La
pandilla de Asakusa, Yasunari
Kawabata, Seix Barral, 2014 (1930), 285 págs., 19€.
Si algo se nos debe
exigir a los críticos literarios es que seamos buenos lectores. Buenos en el
sentido de curiosos, pero también en el de perspicaces ante los libros que
vamos a reseñar. Los que escribimos este tipo de comentarios no somos más que
guías que, gracias a nuestra experiencia o formación, podemos orientar al resto
de lectores para elegir y para acercarse correctamente a una obra literaria. Y
para ello, para ayudar a futuros receptores del libro reseñado, debemos ser
francos y señalar aciertos y errores que, desde nuestro punto de vista siempre
subjetivo, haya cometido el autor. Lo que no es tan habitual es que en las
reseñas aparezcan las equivocaciones del propio crítico, que se suele erigir
como un especialista infalible con un criterio sólido e incuestionable.

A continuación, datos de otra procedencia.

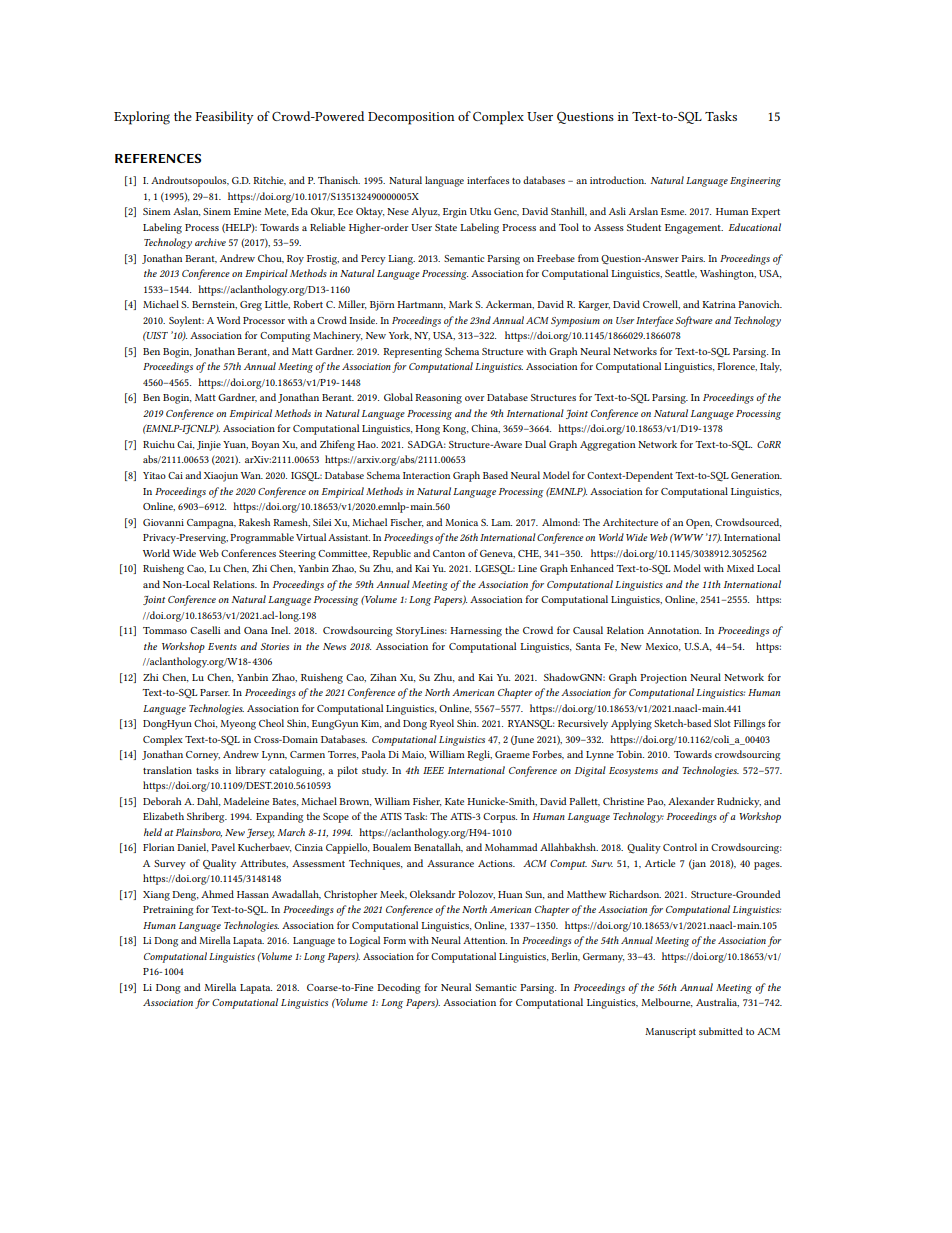 This page has width=952, height=1233. What do you see at coordinates (755, 182) in the page?
I see `Engineering` at bounding box center [755, 182].
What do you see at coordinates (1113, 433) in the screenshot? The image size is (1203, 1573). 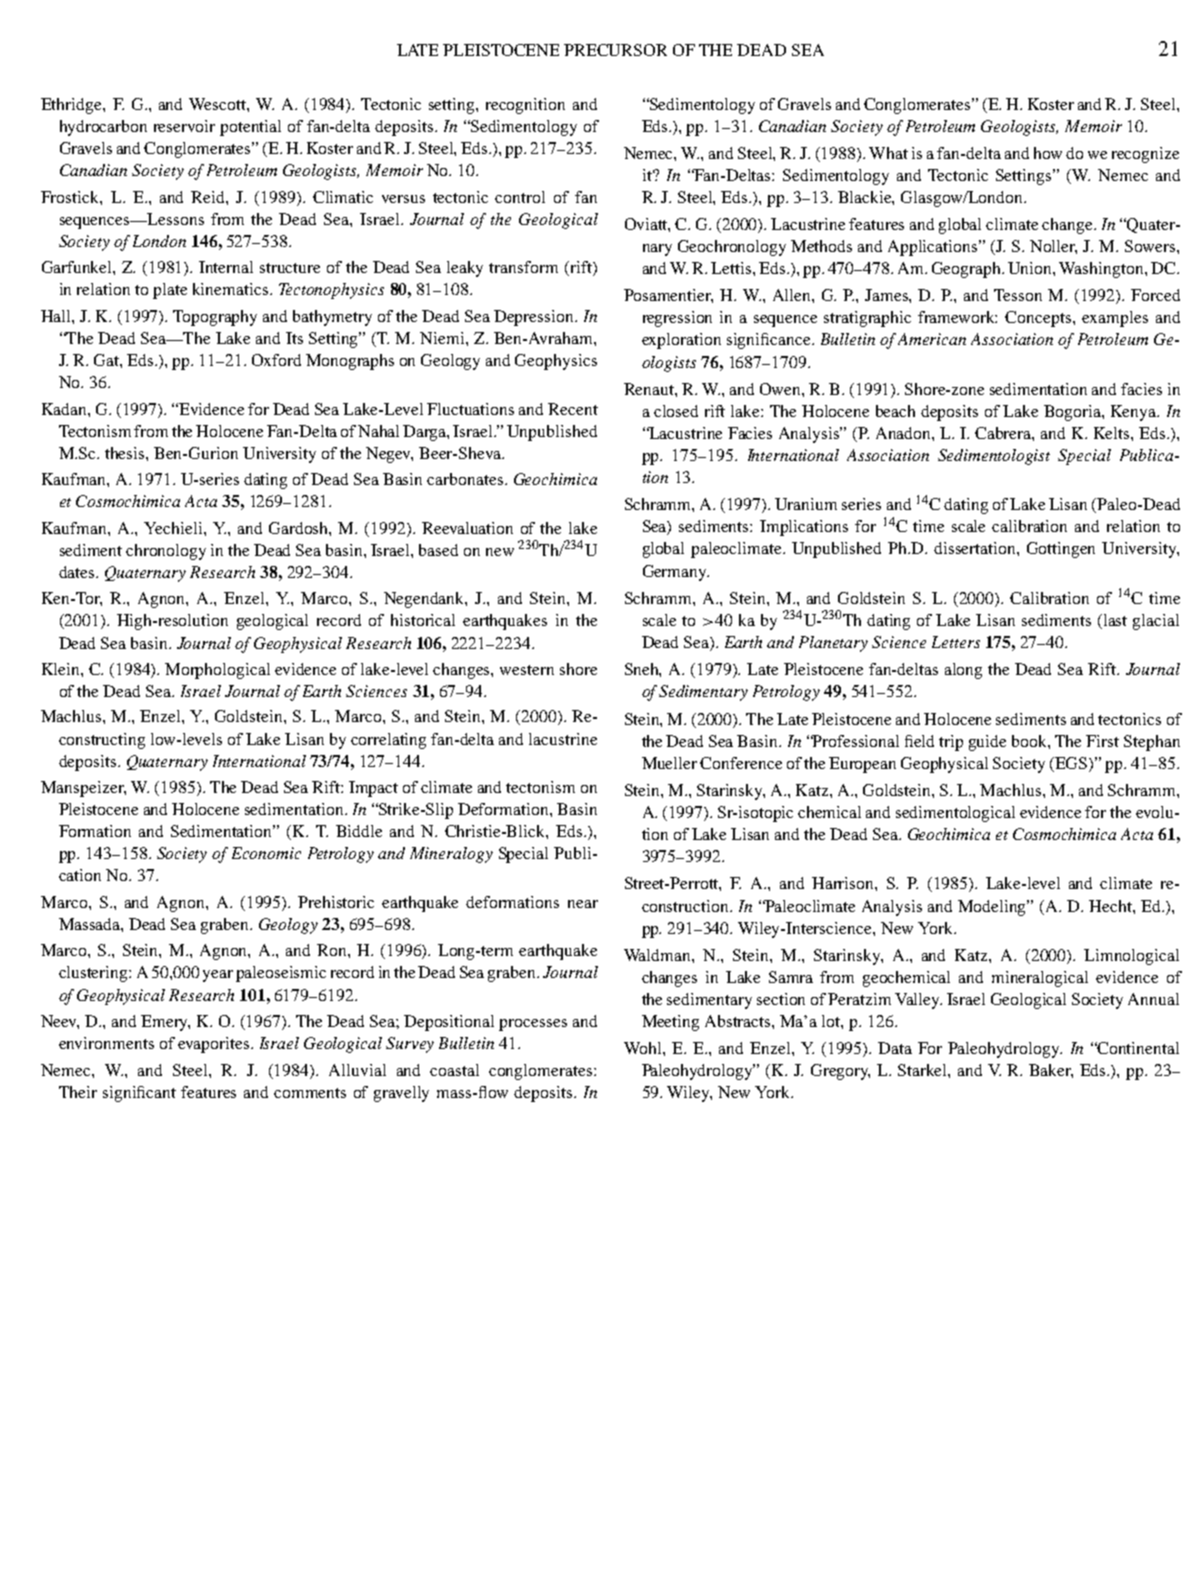 I see `Kelts` at bounding box center [1113, 433].
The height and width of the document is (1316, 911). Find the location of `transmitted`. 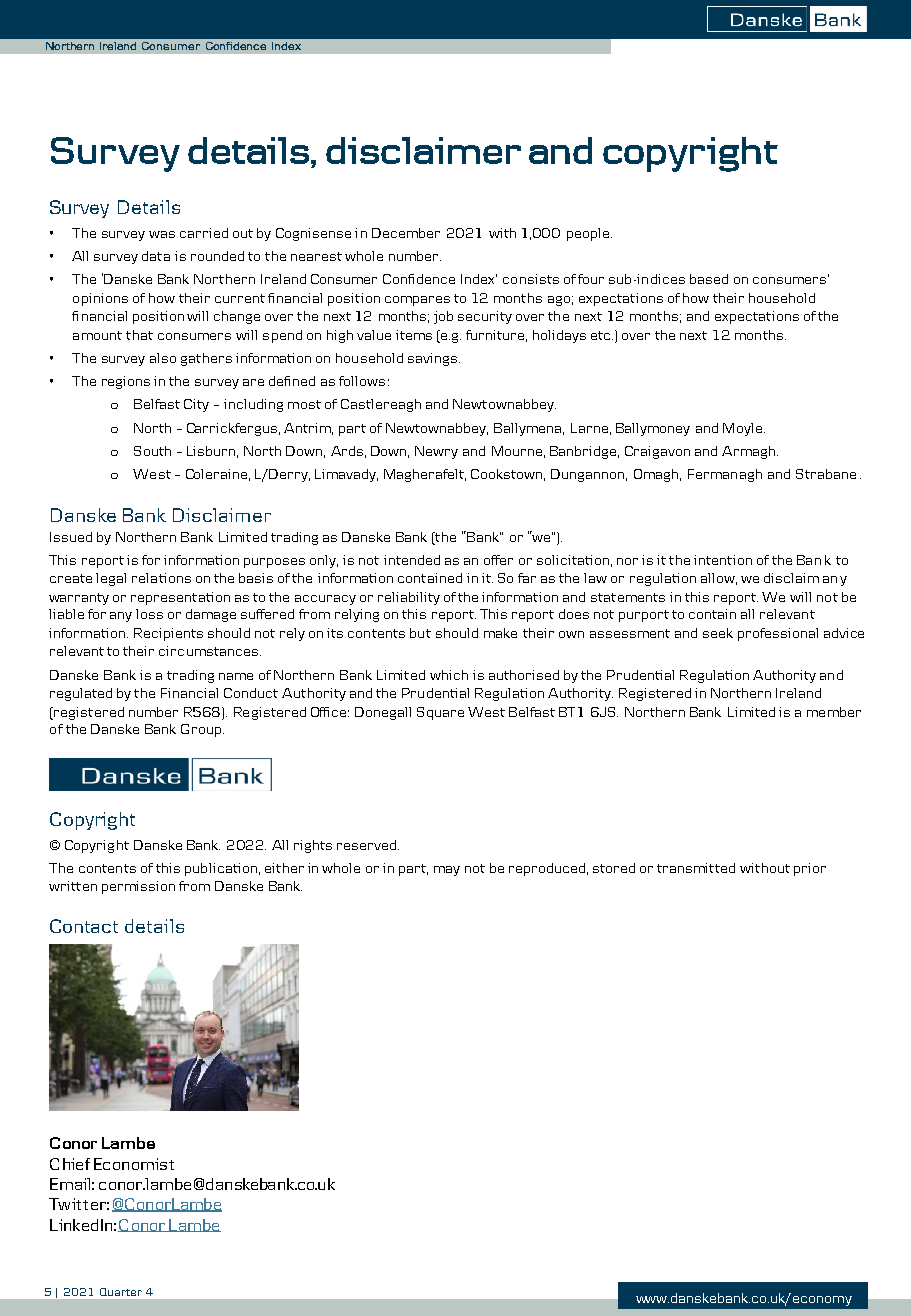

transmitted is located at coordinates (696, 868).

Pues
bien, esta crítica de La pandilla de
Asakusa será una excepción ya que desgranaré los errores que he cometido en
su recepción para intentar que el lector que se decida a seguir mis pasos no
los cometa.
El primer error de mi
experiencia lectora ha sido provocado por la etiqueta genérica del libro; al
empezar a leer, creía que me iba a enfrentar a una novela al uso, es decir, con
una trama y unos personajes centrales cuya historia se desarrollara en Asakusa,
el populoso barrio de Tokio al que hace referencia el título. Sin embargo,
pronto me he dado cuenta de que Kawabata construye el libro como una serie de
fragmentos inconexos en el que van apareciendo y desapareciendo personajes
relacionados entre sí pero cuyas historias apenas aparecen apuntadas de manera
impresionista. Se trata de un tipo de escritura propia del Modernismo
occidental que el futuro premio Nobel japonés adapta a su lengua.
La frustración por la
ausencia de esa trama sólida y estructurada que iba buscando se ha acrecentado
por no hallar tampoco un protagonista. Al principio creía que el narrador, un
trasunto del propio Kawabata, iba a ser el eje del relato, pero sólo ejerce de
notario de los hechos que se suceden en el barrio y del que él es más testigo
que protagonista. Después creí que sería ese personaje colectivo que adelanta
el título el que se situaría en el foco de la narración; sin embargo, ninguno
de los vagabundos, bailarinas, geishas, pequeños rateros, proxenetas ni
prostitutas que pululan por el libro adquieren centralidad en toda la obra. Ni
siquiera Yumiko, la joven que ocupa varias páginas en la parte central del
libro en un episodio entre sórdido y romántico, atrae por mucho tiempo la
atención del narrador. El barrio de Asakusa es el único protagonista.
La última equivocación
que espero que evite el futuro lector de tiene que ver con mis prejuicios sobre
Japón. Esperaba una obra sobre la delicada belleza de las mujeres niponas,
sobre su tradición milenaria y filosofía oriental. Sin embargo, Kawabata
retrata el barrio menos japonés de Tokio, o, al menos, el que en aquellos años
veinte tenía una influencia más palpable de Occidente. En el centro de Asakusa
se erige un templo budista, sí, pero sus alrededores es un hervidero de
teatros, cabarets, restaurantes y de parques atestados de mendigos en donde los
miembros de la pandilla realizan sus pillerías.